* start PROVIDED RECORDS *

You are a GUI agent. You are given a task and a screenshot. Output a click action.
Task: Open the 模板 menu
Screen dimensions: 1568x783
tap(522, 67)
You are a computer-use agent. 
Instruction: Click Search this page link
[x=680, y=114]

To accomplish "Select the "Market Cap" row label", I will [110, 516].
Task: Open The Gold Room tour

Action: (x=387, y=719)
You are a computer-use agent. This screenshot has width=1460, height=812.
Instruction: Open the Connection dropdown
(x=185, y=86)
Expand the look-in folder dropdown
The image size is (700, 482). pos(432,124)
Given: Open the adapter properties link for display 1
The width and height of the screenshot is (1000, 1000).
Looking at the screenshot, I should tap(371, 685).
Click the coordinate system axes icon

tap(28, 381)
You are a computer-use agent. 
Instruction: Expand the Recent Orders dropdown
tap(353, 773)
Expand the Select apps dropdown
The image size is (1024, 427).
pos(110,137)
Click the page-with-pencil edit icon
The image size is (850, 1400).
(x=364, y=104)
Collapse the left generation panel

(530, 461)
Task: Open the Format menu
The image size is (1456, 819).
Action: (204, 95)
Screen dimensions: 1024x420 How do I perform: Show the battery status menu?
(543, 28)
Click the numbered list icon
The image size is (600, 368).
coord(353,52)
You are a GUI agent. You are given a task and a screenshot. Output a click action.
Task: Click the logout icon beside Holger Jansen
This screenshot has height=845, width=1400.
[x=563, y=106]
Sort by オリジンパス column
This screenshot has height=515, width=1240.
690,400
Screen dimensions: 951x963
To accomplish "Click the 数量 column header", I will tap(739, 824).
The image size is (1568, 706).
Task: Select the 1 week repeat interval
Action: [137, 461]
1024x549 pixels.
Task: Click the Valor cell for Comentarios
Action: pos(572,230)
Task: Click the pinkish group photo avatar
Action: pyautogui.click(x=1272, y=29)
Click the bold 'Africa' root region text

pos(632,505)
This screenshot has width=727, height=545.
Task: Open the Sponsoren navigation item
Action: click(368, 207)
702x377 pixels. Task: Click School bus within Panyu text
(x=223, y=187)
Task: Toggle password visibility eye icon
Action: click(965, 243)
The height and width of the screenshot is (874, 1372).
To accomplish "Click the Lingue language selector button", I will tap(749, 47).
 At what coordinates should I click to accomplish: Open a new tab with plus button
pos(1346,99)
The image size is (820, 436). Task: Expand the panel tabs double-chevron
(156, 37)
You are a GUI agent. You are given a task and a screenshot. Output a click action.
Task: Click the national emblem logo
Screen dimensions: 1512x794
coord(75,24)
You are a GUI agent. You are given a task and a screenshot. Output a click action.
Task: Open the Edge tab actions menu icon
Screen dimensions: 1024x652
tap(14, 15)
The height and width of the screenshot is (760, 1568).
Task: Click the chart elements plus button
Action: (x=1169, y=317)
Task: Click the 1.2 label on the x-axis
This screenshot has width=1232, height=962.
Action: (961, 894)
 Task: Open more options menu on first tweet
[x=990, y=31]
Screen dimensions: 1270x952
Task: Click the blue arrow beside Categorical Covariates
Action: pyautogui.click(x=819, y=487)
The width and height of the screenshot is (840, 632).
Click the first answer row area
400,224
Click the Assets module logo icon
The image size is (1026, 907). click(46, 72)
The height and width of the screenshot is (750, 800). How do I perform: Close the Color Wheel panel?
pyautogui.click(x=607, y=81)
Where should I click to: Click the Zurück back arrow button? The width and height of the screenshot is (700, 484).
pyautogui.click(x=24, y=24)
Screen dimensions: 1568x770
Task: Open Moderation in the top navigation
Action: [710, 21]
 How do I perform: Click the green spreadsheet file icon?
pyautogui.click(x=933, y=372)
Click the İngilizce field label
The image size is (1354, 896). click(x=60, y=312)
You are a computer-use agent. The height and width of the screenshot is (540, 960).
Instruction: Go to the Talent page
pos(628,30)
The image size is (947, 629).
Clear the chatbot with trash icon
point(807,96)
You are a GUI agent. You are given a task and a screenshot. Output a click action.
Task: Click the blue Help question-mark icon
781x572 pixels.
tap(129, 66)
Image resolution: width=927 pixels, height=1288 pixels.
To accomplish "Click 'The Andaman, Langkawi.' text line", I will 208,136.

* end PROVIDED RECORDS *

▶ TO DO: Return each of the records above line for line, without changing anything.

▶ WRITTEN RESPONSE:
You are a GUI agent. You are given a task and a screenshot. Output a click action.
Task: Open the 模板 menu
Screen dimensions: 1568x783
tap(522, 67)
You are a computer-use agent. 
Instruction: Click Search this page link
[x=680, y=114]

To accomplish "Select the "Market Cap" row label", I will [110, 516].
Task: Open The Gold Room tour

Action: (x=387, y=719)
You are a computer-use agent. This screenshot has width=1460, height=812.
Instruction: Open the Connection dropdown
(x=185, y=86)
Expand the look-in folder dropdown
The image size is (700, 482). pos(432,124)
Given: Open the adapter properties link for display 1
The width and height of the screenshot is (1000, 1000).
Looking at the screenshot, I should tap(371, 685).
Click the coordinate system axes icon

tap(28, 381)
You are a computer-use agent. 
Instruction: Expand the Recent Orders dropdown
tap(353, 773)
Expand the Select apps dropdown
The image size is (1024, 427).
pos(110,137)
Click the page-with-pencil edit icon
The image size is (850, 1400).
(x=364, y=104)
Collapse the left generation panel

(530, 461)
Task: Open the Format menu
The image size is (1456, 819).
Action: (204, 95)
Screen dimensions: 1024x420 How do I perform: Show the battery status menu?
(543, 28)
Click the numbered list icon
The image size is (600, 368).
coord(353,52)
You are a GUI agent. You are given a task and a screenshot. Output a click action.
Task: Click the logout icon beside Holger Jansen
This screenshot has height=845, width=1400.
[x=563, y=106]
Sort by オリジンパス column
This screenshot has height=515, width=1240.
690,400
Screen dimensions: 951x963
To accomplish "Click the 数量 column header", I will tap(739, 824).
The image size is (1568, 706).
Task: Select the 1 week repeat interval
Action: [137, 461]
1024x549 pixels.
Task: Click the Valor cell for Comentarios
Action: pos(572,230)
Task: Click the pinkish group photo avatar
Action: pyautogui.click(x=1272, y=29)
Click the bold 'Africa' root region text

pos(632,505)
This screenshot has width=727, height=545.
Task: Open the Sponsoren navigation item
Action: click(368, 207)
702x377 pixels. Task: Click School bus within Panyu text
(x=223, y=187)
Task: Toggle password visibility eye icon
Action: click(965, 243)
The height and width of the screenshot is (874, 1372).
To accomplish "Click the Lingue language selector button", I will tap(749, 47).
 At what coordinates should I click to accomplish: Open a new tab with plus button
pos(1346,99)
The image size is (820, 436). Task: Expand the panel tabs double-chevron
(156, 37)
You are a GUI agent. You are given a task and a screenshot. Output a click action.
Task: Click the national emblem logo
Screen dimensions: 1512x794
coord(75,24)
You are a GUI agent. You are given a task and a screenshot. Output a click action.
Task: Open the Edge tab actions menu icon
Screen dimensions: 1024x652
tap(14, 15)
The height and width of the screenshot is (760, 1568).
Task: Click the chart elements plus button
Action: (x=1169, y=317)
Task: Click the 1.2 label on the x-axis
This screenshot has width=1232, height=962.
Action: (961, 894)
 Task: Open more options menu on first tweet
[x=990, y=31]
Screen dimensions: 1270x952
Task: Click the blue arrow beside Categorical Covariates
Action: pyautogui.click(x=819, y=487)
The width and height of the screenshot is (840, 632).
Click the first answer row area
400,224
Click the Assets module logo icon
The image size is (1026, 907). click(46, 72)
The height and width of the screenshot is (750, 800). How do I perform: Close the Color Wheel panel?
pyautogui.click(x=607, y=81)
Where should I click to: Click the Zurück back arrow button? The width and height of the screenshot is (700, 484).
pyautogui.click(x=24, y=24)
Screen dimensions: 1568x770
Task: Open Moderation in the top navigation
Action: [710, 21]
 How do I perform: Click the green spreadsheet file icon?
pyautogui.click(x=933, y=372)
Click the İngilizce field label
The image size is (1354, 896). click(x=60, y=312)
You are a computer-use agent. The height and width of the screenshot is (540, 960).
Instruction: Go to the Talent page
pos(628,30)
The image size is (947, 629).
Clear the chatbot with trash icon
point(807,96)
You are a GUI agent. You are given a task and a screenshot. Output a click action.
Task: Click the blue Help question-mark icon
781x572 pixels.
tap(129, 66)
Image resolution: width=927 pixels, height=1288 pixels.
To accomplish "Click 'The Andaman, Langkawi.' text line", I will 208,136.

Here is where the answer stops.